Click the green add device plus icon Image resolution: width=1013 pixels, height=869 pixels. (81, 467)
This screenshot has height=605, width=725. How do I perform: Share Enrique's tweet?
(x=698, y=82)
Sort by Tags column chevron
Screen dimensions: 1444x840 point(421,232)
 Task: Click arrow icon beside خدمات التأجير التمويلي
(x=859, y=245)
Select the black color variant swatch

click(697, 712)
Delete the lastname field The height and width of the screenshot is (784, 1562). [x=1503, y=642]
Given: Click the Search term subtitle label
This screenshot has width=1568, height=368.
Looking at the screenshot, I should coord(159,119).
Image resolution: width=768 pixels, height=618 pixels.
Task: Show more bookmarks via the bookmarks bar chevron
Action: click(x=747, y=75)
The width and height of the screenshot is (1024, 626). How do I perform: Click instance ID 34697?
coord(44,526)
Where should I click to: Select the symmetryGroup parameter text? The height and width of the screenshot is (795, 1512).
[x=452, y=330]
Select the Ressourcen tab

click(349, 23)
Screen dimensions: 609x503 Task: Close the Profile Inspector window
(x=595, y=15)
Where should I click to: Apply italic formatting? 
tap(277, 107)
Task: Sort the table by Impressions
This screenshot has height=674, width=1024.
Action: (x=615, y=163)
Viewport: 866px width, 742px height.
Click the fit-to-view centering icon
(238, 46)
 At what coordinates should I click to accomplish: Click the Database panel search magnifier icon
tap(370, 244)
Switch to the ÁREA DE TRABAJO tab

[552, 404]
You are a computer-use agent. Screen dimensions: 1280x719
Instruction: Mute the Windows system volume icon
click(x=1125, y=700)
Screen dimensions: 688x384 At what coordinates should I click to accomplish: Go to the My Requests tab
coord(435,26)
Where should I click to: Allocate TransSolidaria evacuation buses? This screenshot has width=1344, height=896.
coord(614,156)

» **Exercise prompt**: Copy out the listing above line for line, keeping every character as it appears.

» **Worked solution**:
Click the green add device plus icon Image resolution: width=1013 pixels, height=869 pixels. (81, 467)
This screenshot has height=605, width=725. How do I perform: Share Enrique's tweet?
(x=698, y=82)
Sort by Tags column chevron
Screen dimensions: 1444x840 point(421,232)
 Task: Click arrow icon beside خدمات التأجير التمويلي
(x=859, y=245)
Select the black color variant swatch

click(697, 712)
Delete the lastname field The height and width of the screenshot is (784, 1562). [x=1503, y=642]
Given: Click the Search term subtitle label
This screenshot has width=1568, height=368.
Looking at the screenshot, I should coord(159,119).
Image resolution: width=768 pixels, height=618 pixels.
Task: Show more bookmarks via the bookmarks bar chevron
Action: click(x=747, y=75)
The width and height of the screenshot is (1024, 626). How do I perform: Click instance ID 34697?
coord(44,526)
Where should I click to: Select the symmetryGroup parameter text? The height and width of the screenshot is (795, 1512).
[x=452, y=330]
Select the Ressourcen tab

click(349, 23)
Screen dimensions: 609x503 Task: Close the Profile Inspector window
(x=595, y=15)
Where should I click to: Apply italic formatting? 
tap(277, 107)
Task: Sort the table by Impressions
This screenshot has height=674, width=1024.
Action: (x=615, y=163)
Viewport: 866px width, 742px height.
Click the fit-to-view centering icon
(238, 46)
 At what coordinates should I click to accomplish: Click the Database panel search magnifier icon
tap(370, 244)
Switch to the ÁREA DE TRABAJO tab

[552, 404]
You are a computer-use agent. Screen dimensions: 1280x719
Instruction: Mute the Windows system volume icon
click(x=1125, y=700)
Screen dimensions: 688x384 At what coordinates should I click to accomplish: Go to the My Requests tab
coord(435,26)
Where should I click to: Allocate TransSolidaria evacuation buses? This screenshot has width=1344, height=896.
coord(614,156)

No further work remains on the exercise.